- _INSTRUCTIONS FOR THE TASK_
Every line below that holds the word "will" must be listed.

Dataset entries
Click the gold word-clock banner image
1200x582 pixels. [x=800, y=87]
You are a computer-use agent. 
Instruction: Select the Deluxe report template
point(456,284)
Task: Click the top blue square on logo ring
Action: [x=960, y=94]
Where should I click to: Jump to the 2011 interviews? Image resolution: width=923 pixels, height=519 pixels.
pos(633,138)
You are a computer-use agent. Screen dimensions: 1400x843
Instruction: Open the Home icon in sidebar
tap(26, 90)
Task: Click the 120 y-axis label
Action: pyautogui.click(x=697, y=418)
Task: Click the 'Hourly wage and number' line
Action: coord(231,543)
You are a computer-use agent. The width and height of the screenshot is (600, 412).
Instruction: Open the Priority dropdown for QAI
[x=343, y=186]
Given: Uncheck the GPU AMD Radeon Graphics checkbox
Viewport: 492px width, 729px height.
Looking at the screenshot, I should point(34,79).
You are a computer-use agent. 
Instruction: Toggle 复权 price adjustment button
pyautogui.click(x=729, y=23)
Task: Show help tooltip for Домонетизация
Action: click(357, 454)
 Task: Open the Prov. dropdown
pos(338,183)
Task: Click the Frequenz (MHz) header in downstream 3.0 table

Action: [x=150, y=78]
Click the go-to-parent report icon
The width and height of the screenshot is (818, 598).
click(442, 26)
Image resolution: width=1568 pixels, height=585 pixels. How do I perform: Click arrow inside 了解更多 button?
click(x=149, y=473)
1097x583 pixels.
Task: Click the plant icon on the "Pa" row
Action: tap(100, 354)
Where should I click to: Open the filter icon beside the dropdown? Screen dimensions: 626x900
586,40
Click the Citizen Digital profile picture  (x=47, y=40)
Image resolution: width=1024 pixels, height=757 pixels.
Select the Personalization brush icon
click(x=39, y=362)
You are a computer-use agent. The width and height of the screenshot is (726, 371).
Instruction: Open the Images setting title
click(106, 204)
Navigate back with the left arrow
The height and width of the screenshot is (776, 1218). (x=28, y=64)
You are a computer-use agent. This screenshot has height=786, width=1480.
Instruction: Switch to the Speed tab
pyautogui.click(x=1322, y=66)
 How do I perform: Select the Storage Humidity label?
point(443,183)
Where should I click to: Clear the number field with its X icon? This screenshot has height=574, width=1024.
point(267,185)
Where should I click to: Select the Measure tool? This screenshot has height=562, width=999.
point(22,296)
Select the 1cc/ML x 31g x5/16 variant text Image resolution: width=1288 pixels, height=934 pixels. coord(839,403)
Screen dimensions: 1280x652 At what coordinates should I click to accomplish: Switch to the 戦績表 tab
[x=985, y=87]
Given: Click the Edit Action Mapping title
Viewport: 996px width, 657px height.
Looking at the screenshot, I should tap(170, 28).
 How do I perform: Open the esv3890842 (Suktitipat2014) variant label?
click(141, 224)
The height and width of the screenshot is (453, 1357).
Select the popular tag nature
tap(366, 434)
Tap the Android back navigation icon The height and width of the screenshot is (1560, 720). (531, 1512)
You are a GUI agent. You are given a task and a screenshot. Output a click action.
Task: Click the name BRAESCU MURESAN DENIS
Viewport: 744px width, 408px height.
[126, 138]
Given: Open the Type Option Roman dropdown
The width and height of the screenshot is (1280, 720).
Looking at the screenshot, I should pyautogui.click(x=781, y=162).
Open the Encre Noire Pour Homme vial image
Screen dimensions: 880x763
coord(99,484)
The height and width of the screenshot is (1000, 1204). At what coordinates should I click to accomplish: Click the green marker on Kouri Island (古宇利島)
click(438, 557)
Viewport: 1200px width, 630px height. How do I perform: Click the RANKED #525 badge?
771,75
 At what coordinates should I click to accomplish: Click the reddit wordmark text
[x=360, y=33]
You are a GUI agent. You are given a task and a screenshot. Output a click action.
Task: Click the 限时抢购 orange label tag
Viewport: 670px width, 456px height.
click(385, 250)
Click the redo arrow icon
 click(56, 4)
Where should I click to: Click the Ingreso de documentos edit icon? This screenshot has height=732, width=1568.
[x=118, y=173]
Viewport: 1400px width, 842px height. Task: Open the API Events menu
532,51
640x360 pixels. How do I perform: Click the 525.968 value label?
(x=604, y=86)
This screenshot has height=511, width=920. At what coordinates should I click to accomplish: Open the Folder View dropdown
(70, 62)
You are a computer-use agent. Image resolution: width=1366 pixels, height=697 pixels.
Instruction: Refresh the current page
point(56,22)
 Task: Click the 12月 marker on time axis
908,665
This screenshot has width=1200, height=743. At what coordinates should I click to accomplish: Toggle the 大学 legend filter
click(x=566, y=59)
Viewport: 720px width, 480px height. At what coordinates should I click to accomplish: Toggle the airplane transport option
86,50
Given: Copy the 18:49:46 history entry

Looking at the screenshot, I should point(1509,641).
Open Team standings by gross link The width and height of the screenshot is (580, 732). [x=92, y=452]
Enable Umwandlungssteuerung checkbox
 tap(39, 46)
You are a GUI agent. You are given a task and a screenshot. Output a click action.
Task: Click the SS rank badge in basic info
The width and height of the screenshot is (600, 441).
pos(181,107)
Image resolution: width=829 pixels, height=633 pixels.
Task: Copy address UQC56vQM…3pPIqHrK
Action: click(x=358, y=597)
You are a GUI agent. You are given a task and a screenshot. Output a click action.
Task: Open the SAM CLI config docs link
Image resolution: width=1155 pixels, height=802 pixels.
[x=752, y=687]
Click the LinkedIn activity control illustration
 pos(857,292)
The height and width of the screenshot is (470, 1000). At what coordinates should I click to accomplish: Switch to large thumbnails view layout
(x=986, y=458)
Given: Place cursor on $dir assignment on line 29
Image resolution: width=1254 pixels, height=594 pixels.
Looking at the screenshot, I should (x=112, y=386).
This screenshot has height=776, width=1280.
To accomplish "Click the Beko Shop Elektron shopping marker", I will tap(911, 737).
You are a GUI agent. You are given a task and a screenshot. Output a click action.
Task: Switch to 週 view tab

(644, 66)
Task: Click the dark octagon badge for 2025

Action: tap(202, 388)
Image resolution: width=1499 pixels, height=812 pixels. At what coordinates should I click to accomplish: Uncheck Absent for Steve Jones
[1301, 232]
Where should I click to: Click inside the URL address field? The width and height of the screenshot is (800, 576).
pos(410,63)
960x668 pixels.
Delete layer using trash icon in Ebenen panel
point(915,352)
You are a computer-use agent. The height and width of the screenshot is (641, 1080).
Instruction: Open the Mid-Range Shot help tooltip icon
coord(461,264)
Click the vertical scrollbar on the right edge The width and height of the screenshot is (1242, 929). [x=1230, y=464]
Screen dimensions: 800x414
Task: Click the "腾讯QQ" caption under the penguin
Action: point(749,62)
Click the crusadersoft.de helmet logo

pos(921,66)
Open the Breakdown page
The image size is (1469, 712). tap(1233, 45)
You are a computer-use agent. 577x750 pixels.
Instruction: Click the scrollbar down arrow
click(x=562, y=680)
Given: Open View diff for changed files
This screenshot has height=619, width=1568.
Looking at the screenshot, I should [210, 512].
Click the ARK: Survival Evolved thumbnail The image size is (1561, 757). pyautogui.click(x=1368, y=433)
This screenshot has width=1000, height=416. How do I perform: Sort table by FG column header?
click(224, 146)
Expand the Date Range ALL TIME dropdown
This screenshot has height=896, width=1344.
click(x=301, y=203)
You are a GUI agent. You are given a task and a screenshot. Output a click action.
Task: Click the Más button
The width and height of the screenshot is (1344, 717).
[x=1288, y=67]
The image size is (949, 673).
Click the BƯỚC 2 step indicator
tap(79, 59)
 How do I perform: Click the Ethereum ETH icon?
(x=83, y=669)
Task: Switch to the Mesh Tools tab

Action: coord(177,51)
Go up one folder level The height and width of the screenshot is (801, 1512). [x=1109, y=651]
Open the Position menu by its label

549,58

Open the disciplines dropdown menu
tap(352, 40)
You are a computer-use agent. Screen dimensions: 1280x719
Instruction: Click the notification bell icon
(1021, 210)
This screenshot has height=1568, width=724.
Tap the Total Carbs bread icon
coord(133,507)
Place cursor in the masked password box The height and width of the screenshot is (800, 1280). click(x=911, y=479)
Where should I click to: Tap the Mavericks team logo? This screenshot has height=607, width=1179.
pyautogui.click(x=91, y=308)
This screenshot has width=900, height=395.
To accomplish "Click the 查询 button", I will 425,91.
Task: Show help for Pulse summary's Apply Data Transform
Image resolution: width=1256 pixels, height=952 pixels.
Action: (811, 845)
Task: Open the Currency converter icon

- _RESPONSE BELOW_
To accomplish "Click the Beko Shop Elektron shopping marker", I will tap(911, 737).
To accomplish "Click the 查询 button", I will 425,91.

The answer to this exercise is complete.